Jason Tomoyasu is on a nine-member medical strike team, consisting of six Hawai'i nurses, two paramedics and an emergency room doctor, that was scheduled to leave Hawai'i for Houston last night. The group, part of the Hawai'i Disaster Medical Assistance Team, sponsored by the Healthcare Association of Hawai'i and the state Department of Health, will be deployed as needed from Texas.
In addition to helping others, the group will collect valuable information that will help medical authorities prepare for disasters in Hawai'i, said Toby Clairmont, team leader and a nurse with Healthcare Association of Hawai'i.
With barely 24 hours of preparation, he said, his fellow team members dropped jobs at Maui Memorial, Queen's, Straub, Kaiser and Honolulu Emergency Medical Services and were flying out to assist the Federal Emergency Management Agency.

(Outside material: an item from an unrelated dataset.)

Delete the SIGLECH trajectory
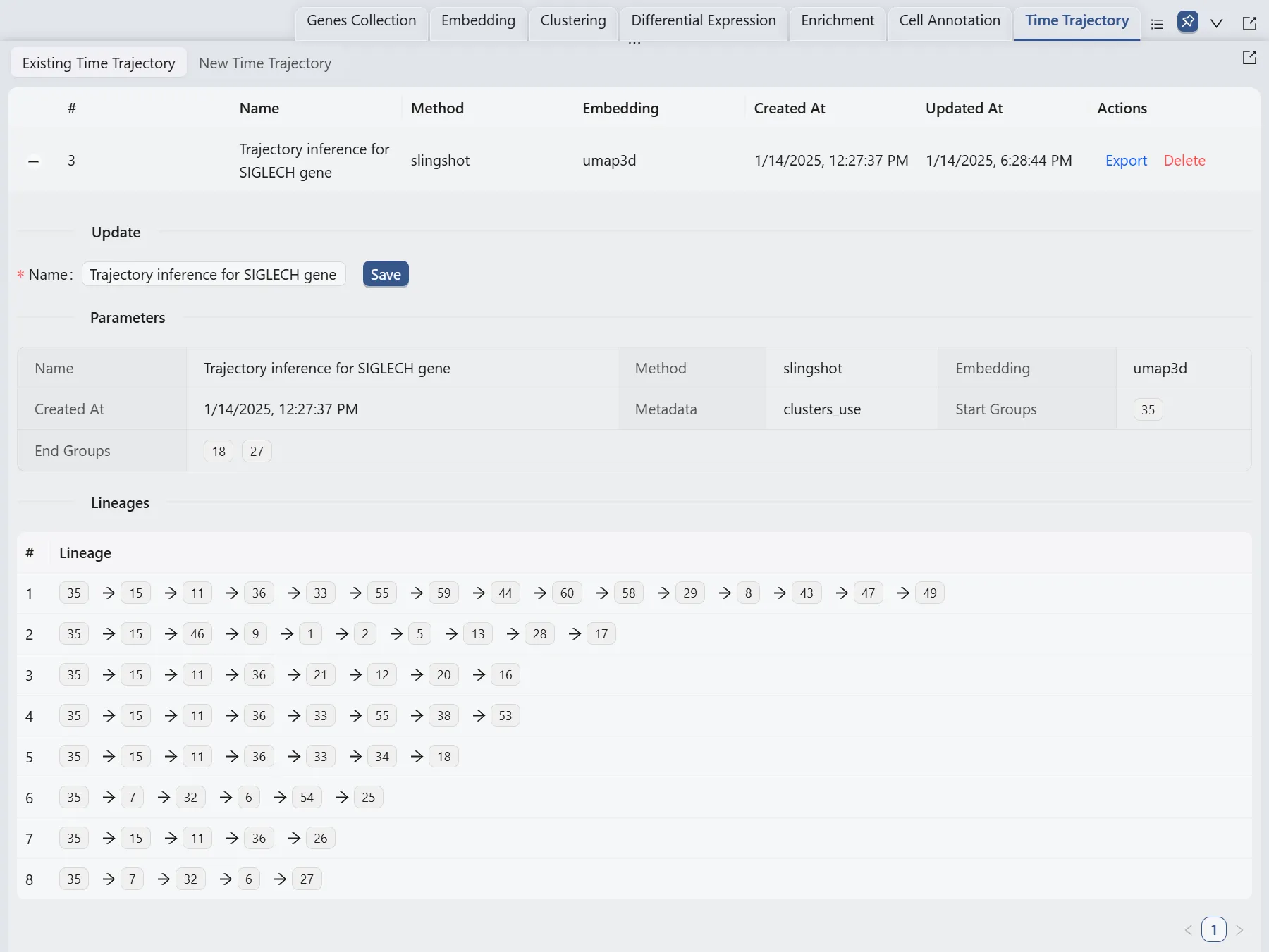This screenshot has height=952, width=1269. tap(1184, 161)
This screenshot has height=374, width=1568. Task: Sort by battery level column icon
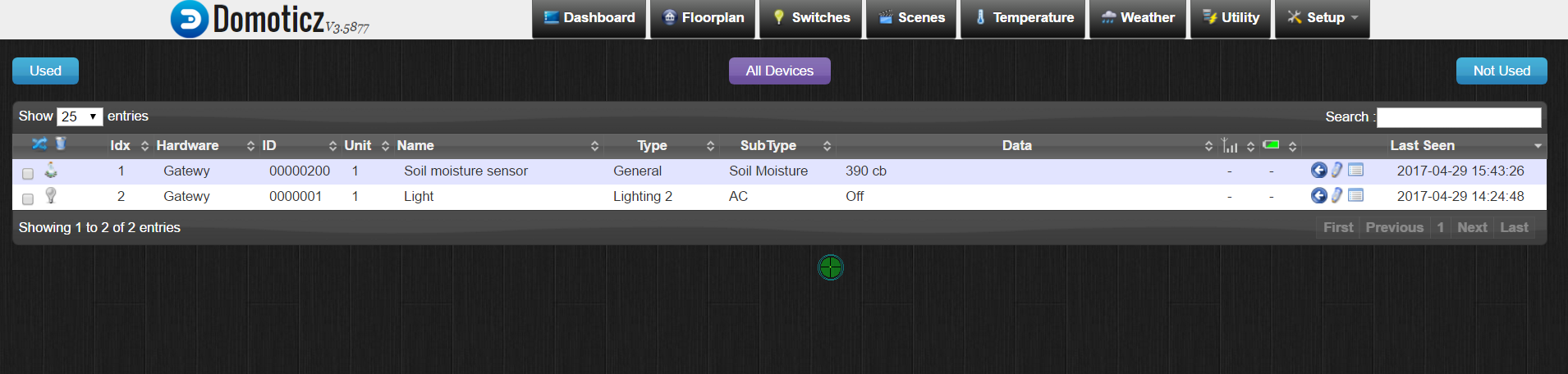point(1271,145)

The medical volunteers are among a growing group of Hawai'i residents moving into the Gulf region to help. They'll be joining Red Cross workers who began deploying as Katrina struck, an eight-member team of Honolulu-based Corps of Engineer members who left for the Mississippi Valley on Saturday, and state epidemiologist Paul Effler, who was on a military convoy last night, en route to conduct epidemoliogical testing in Biloxi.
Some Hawai'i Air National Guard members with special training in communications have been advised they could be called to service in the gulf, said Maj. Chuck Anthony, spokesman for the Guard.
Meanwhile, four of Tomoyasu's co-workers at the City and County's Emergency Medical Services, in New Orleans for a conference, were stranded by the hurricane at a downtown hotel near Bourbon Street.
EMS Chief Patricia Dukes said paramedics Melinda Shiraki, Jill Takayama and Doreen Kitagawa and technician Rochel Ortiz were unable to get a flight out of the city as the hurricane bore down.
The group is camped out in a 12th-story hotel room, rationing wet-bar peanuts, paying black market prices for water and trying to stay clear of looters until they find transportation out. A bus they had arranged to ride into Texas never showed up, Dukes said.